BEGIN PAGE

Development Economics

Today's Outline

  1. Course map and Syllabus
  2. Introduction to Development Economics
  3. The Experimental Revolution in Development Economics

A Bit About Myself

  1. 老家: 密歇根
  2. 活动:踢足球
  3. 研究:经济发展,区域经济,地理经济

What is this Course About?

  • Understanding the economic aspects of the development process
  • Understanding what can be done to reduce poverty and encourage economic growth.
  • Engaging the fundamental question of development studies:
    • Why are some regions/countries poor and not others?

What Is Development Economics?

  • It’s income growth
    • How can development occur without growth?
  • It’s welfare economics
    • poverty/inequality
  • It’s agricultural economics
    • improving agricultural efficiency
  • It's economic demography
    • internal/international migration
  • It's labor economics
    • education, health, employment
  • It's the study of markets for goods, services, inputs, credit, etc.
  • It's public economics
    • provision of public goods, e.g. roads, waste management, etc.
  • It's about natural resources

So… Development Economics is about

  • … Everything!
  • So why have a field of development economics?

    • The assumption that there must be something different about poor places. What is it?

Evolution of Development Thought

  • Taking off
    • Rostow vs. Kuznets: Poor countries' development unique from rich ones
  • Growth
    • Harrod-Domar model; Lewis's Structural Transformation (rural-urban shift)
  • Inequality and Poverty
    • Kuznets’s “inverted U” hypothesis
  • Trusting Markets
    • Shift from state involvement (e.g. failed ISI policies) towards markets
  • Not Trusting Markets
    • Liberalization may not improve welfare if markets do not work! (Stiglitz)
  • The Experimental Revolution
    • Current focus of development economics – micro- policy impact analysis (e.g. conditional and social cash transfer programs)
We’ll cover all of these in this class…

Why are some Countries Poor?

What is Poverty

  • The World Bank describes poverty as:
    • hunger, lack of shelter, being sick and not being able to see a doctor
    • illiterate and not having access to school
    • not having a job, fear for the future, and living one day at a time
  • There is no one cause of poverty, and the results of it are different in every case.

END PAGE
BEGIN MATERIAL

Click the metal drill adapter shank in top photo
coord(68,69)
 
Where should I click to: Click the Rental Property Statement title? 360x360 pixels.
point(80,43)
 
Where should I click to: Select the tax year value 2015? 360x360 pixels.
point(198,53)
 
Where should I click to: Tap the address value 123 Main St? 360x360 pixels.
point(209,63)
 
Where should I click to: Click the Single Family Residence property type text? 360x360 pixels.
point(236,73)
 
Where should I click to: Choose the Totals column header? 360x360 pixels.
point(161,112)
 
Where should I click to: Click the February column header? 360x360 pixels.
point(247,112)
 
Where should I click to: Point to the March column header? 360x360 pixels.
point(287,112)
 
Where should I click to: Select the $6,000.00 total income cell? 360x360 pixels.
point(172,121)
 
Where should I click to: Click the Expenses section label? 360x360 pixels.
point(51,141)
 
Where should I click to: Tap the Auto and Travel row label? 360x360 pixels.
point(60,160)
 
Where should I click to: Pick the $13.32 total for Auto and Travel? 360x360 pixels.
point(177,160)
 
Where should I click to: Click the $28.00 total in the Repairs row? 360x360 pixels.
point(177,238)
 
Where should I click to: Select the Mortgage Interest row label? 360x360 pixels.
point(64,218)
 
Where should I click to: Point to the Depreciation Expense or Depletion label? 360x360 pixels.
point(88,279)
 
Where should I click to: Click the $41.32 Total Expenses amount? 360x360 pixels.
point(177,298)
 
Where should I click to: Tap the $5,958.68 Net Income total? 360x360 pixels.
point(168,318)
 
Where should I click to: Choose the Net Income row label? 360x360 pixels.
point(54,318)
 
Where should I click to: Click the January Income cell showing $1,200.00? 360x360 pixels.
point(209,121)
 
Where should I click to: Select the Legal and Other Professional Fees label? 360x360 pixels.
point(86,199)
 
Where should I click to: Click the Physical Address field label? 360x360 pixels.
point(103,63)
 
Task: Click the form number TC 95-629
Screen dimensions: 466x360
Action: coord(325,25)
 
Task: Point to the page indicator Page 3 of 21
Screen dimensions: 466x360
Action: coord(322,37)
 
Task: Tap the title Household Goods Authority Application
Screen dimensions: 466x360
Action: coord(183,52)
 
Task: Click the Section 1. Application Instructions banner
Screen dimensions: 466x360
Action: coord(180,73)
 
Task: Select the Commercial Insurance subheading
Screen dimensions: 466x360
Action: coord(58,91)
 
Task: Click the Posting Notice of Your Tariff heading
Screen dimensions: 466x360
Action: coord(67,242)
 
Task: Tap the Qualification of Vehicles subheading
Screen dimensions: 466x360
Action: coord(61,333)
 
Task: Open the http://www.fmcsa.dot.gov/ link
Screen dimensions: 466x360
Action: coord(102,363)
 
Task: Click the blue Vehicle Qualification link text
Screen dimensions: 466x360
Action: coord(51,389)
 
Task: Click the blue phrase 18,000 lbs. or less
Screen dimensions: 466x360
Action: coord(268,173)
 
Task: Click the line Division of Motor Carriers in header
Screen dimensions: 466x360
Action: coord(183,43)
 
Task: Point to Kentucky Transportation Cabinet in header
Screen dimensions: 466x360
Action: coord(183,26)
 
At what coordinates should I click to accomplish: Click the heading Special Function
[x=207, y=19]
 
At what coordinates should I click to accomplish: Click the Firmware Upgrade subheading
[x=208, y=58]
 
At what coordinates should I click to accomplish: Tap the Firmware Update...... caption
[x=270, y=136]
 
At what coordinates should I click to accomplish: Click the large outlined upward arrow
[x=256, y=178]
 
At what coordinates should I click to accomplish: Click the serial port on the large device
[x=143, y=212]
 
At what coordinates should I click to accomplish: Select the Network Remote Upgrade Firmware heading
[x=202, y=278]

END MATERIAL

### GIVEN EXERCISE 1
In the development economics slides, what hypothesis is credited to Kuznets under "Inequality and Poverty"?
### GIVEN EXERCISE 2
List every heading that the development economics slides give under "Evolution of Development Thought."

### FINAL RESULT 1
The "inverted U" hypothesis.

### FINAL RESULT 2
Taking off; Growth; Inequality and Poverty; Trusting Markets; Not Trusting Markets; The Experimental Revolution